Defense Secretary Chuck Hagel has formally approved the request of Pvt. Bradley Manning, convicted for leaking classified documents to Wikileaks, to be temporarily transferred out of military custody in order to undergo expensive hormone therapy and surgery to become a woman.
Manning, whose taxpayer-funded request to change his name from Bradley to Chelsea was approved last month by a Kansas court, has been able to obtain repeated diagnoses from military doctors that he suffers from “gender dysphobia”; a condition of someone ‘discontented’ with the sex they were ‘assigned with’ at birth. It was first listed as a medical condition in 2007 by the authoritative Diagnostic and Statistical Manual of Mental Disorders.
Two Pentagon officials quoted by WUSA-TV, the CBS News affiliate in Washington, D.C., claim the transfer orders were submitted because neither the Defense nor Veterans Department authorize such medical services, while the US Bureau of Prisons does. Pentagon Spokesman Rear Adm. John Kirby denies the claim, saying no decision has been made to transfer Manning to a civilian facility.
As the medical needs of Manning, convicted in 2013 and sentenced to 35 years in prison for stealing 750,000 classified defense department documents in order to disseminate them to Wikileaks, were being assiduously attended to by America’s defense establishment, untold hundreds of American servicemen and women suffering from genuine life-threatening and acute medical conditions have allegedly been left to die on at least seven waiting lists managed by the US Veterans Administration.
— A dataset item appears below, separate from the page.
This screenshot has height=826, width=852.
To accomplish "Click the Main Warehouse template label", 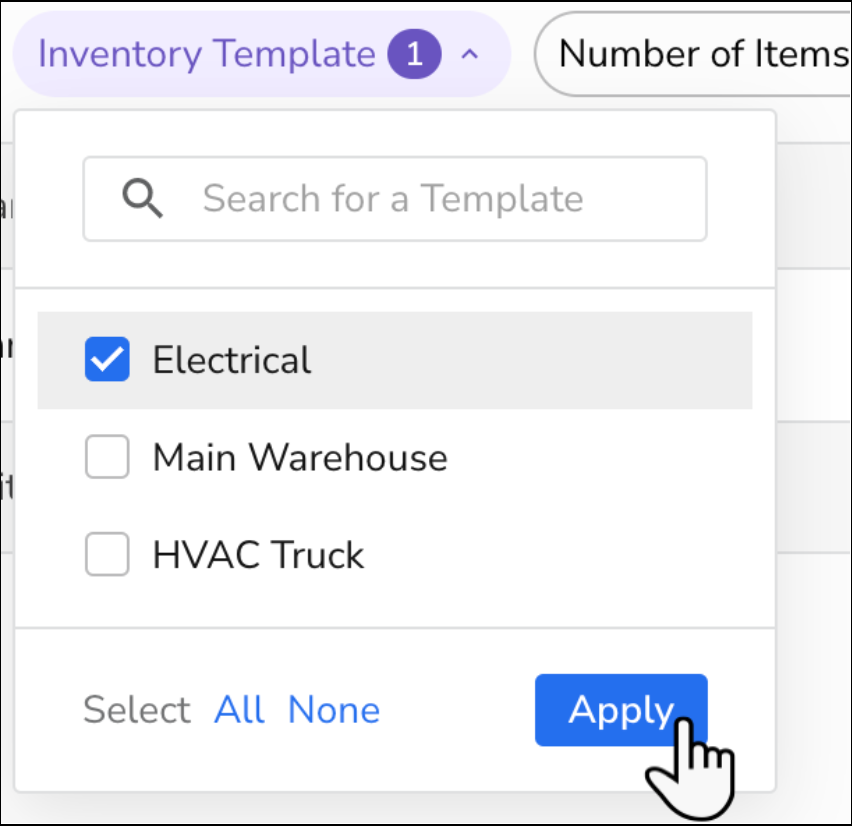I will 299,457.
At least 19 veterans “served” by VA facilities in South Carolina and Georgia died apparently avoidable deaths from colon and bowel cancers after they were put on phony waiting lists designed to prevent from obtaining the necessary diagnostic tests.
Phoenix VA doctor Dr. Sam Foote was the first to publicly expose the scandal when he claimed that up to 40 people in his jurisdiction alone had died preventable deaths while on VA waiting lists.
Sex change treatments can last several years and, in Manning’s case, will cost taxpayers up to $40,000. The 2014 published Medicaid reimbursement for a colonoscopy is $479.39.